The play takes place in an American city with a large Tibetan community (Ruhl never specifies which). Tenzin is a seemingly average American boy, raised by an American mother (Celia Keenan-Bolger) and a Tibetan father (James Yaegashi) living in exile. (Ruhl also never gives these characters specific names.) Tenzin's mother and father met when she stumbled into his restaurant one day and never wanted to leave, so enchanted was she with the food and the man who cooked it. Against his family's wishes, they marry and have a son. Three years later, a Tibetan lama (James Saito) and a monk (Jon Norman Schneider) arrive at their home. They suspect that Tenzin is the reincarnation of a great lama (Buddhist teacher) and want to take him to India to begin his spiritual training. Naturally, the mother is hesitant. Since meeting her husband, she's had a deep interest in Buddhism, but it has never challenged her to make a real sacrifice. She has to decide if she really believes, or if this is no different from the faith of her childhood: a tribal identity based on fear of the unknown.
"…There were those — sort of — problems? — in the church — you know," the mother haltingly alludes to the widespread history of sexual abuse in the Catholic Church when the monks ask about her estrangement from that religion. This mother would never entertain the idea of sending her three-year-old son off to live in the mountains with a bunch of Catholic priests. So why do these robe-wearing and allegedly celibate men of God get the benefit of the doubt? In this moment, the issue of trust (who gets it? who does not? and why?) comes into sharp focus.
Ruhl barely scratches the surface of these questions, and by the end we're left with few new insights. The monk and lama are smiling Buddhist cardboard cutouts, never revealing any sense of human weakness or vulnerability. Even in light of their apparent perfection, The mother's driving motivation seems to be guilt over the sacrifices her husband has made to accommodate her and her American way of life. "I gave up my family for you," he shouts at her. So why can't she give up her son? As an ex-Catholic, guilt is an emotion she knows well.
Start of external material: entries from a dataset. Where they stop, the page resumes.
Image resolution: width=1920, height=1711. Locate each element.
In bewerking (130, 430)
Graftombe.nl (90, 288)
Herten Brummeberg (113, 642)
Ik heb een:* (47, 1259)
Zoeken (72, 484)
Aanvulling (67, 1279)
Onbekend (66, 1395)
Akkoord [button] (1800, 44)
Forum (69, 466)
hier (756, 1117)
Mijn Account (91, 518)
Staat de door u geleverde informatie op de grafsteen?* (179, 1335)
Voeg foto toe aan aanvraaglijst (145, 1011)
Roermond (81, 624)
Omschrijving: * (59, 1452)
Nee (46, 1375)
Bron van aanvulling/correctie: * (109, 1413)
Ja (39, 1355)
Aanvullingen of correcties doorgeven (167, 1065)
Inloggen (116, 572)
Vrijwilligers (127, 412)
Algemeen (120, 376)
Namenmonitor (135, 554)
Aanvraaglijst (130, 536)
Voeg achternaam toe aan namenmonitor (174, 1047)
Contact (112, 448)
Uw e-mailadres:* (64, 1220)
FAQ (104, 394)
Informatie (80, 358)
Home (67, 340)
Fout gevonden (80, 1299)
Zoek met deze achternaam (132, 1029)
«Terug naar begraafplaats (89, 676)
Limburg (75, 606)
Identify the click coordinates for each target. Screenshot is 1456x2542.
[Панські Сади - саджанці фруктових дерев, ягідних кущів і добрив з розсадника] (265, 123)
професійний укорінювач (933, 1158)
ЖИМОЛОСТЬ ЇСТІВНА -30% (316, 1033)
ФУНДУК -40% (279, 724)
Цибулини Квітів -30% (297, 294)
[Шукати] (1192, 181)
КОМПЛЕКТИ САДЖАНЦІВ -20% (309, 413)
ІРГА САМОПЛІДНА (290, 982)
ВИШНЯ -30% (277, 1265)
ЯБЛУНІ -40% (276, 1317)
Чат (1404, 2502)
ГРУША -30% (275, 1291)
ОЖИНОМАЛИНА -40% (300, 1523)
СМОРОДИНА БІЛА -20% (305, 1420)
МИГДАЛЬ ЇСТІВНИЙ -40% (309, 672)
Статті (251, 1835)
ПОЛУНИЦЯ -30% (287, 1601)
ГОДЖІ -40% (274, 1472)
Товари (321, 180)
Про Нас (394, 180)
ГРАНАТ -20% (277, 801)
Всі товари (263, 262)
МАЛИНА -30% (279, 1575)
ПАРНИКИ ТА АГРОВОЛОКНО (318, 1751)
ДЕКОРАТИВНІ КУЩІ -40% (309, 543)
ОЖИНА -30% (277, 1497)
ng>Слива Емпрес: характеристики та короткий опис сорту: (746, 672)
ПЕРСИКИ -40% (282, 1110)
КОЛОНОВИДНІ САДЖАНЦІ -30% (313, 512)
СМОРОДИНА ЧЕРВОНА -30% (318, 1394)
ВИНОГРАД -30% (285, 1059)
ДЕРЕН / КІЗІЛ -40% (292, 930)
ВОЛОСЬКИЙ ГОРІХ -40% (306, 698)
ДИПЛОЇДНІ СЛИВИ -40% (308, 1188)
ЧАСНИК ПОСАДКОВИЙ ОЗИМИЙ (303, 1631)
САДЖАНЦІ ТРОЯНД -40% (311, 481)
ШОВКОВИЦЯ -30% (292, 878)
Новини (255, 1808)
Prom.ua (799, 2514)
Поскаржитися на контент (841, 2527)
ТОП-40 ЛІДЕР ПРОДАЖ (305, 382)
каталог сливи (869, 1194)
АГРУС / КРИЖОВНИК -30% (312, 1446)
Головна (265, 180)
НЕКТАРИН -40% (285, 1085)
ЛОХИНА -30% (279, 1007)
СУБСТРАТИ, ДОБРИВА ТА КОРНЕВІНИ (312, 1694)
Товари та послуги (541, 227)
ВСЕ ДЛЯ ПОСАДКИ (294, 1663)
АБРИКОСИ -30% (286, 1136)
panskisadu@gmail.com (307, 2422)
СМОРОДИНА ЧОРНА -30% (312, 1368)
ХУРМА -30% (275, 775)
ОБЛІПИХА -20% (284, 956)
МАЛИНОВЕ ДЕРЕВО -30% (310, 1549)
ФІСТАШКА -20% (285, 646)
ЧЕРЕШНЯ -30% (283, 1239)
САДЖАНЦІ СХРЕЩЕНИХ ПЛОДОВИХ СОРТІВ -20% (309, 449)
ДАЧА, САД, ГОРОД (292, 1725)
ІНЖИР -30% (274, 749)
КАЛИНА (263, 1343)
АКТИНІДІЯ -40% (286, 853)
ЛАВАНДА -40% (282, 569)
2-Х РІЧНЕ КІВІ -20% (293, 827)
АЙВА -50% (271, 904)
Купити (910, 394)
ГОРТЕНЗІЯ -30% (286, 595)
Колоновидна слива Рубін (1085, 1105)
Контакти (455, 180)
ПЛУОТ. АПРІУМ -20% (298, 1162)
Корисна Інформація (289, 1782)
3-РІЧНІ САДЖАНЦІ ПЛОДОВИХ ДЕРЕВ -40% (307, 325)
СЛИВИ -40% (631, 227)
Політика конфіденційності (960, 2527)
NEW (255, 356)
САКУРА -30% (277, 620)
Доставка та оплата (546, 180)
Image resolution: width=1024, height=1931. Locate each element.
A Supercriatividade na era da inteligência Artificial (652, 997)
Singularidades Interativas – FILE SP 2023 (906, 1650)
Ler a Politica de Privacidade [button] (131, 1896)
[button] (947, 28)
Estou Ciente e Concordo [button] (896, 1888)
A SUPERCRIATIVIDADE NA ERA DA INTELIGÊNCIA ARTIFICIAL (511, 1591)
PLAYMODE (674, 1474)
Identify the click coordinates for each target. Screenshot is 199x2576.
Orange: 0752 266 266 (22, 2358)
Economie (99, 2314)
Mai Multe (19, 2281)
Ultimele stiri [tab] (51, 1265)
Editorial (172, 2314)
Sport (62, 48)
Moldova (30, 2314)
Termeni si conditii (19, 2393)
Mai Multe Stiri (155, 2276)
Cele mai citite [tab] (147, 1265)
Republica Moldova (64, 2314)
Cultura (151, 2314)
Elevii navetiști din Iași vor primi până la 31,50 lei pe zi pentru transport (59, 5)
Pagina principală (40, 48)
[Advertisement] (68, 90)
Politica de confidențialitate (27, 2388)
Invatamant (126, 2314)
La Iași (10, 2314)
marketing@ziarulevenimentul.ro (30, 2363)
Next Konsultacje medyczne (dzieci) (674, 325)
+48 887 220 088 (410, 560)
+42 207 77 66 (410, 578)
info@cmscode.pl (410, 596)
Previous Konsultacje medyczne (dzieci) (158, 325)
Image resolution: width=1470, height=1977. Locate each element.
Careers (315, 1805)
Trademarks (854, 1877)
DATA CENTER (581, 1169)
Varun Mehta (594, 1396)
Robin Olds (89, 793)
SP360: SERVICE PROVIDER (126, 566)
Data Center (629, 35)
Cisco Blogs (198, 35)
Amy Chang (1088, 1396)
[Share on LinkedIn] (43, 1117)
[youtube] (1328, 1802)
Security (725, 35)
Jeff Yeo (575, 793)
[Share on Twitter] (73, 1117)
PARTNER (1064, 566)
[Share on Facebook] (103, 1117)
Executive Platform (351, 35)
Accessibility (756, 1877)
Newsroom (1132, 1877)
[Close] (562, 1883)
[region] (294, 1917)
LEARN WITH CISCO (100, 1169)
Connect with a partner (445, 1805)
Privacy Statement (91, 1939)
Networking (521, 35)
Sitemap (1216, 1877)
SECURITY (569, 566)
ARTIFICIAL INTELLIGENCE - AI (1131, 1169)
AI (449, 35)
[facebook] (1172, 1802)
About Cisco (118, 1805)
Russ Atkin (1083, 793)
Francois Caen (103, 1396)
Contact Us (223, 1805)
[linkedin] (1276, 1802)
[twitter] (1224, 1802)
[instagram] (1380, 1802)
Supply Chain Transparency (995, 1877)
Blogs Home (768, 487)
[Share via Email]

Keenan-Bolger takes this between-a-rock-and-a-hard-place situation and milks it for all it's worth. She's a nervous ball of worry, but also a clearly intelligent woman. Remarkably, her ambivalence becomes understandable. As the Father (the play's only other fully formed character), Yaegashi is also able to elicit our sympathy as a man torn between two families, facing the prospect of saying goodbye to his firstborn.
Unfortunately, this sympathy is rather undercut by the manner in which the child is presented onstage: Tenzin is portrayed by a Bunraku-style puppet with three operators, one of whom (Ernest Abuba) speaks (or in this case, whines) the boy's lines. He never seems like a real boy but an obnoxious imitation that occasionally glides from one piece of furniture to the next like a flying squirrel. Even though we feel bad for his mother, it's difficult to be saddened by the prospect of his disappearance from the stage.
There are many bright spots in director Rebecca Taichman's production: Mimi Lien's versatile set captures the austerity of Tibetan Buddhism and contemporary American interior design in equal parts. Anita Yavich's beautiful costumes dance across the stage in authentic-looking choreography by Barney O'Hanlon. In a stunning collaboration between Lien and lighting designer Japhy Weideman, a rectangular playing space bathed in an incandescent glow dominates the upstage wall, expanding and contracting as necessary. It helps clarify time and place (and is absolutely gorgeous).
As visually arresting as the production is, it still doesn't compensate for a story that seems to rest on a rather tired cliché: the American of a certain class and educational background enchanted with Buddhism and the Free Tibet movement. The premise is also not very different from the 1993 Keanu Reeves movie Little Buddha. At least with Keanu we learned a little about Buddhism. The Oldest Boy is more notable for what we do not learn.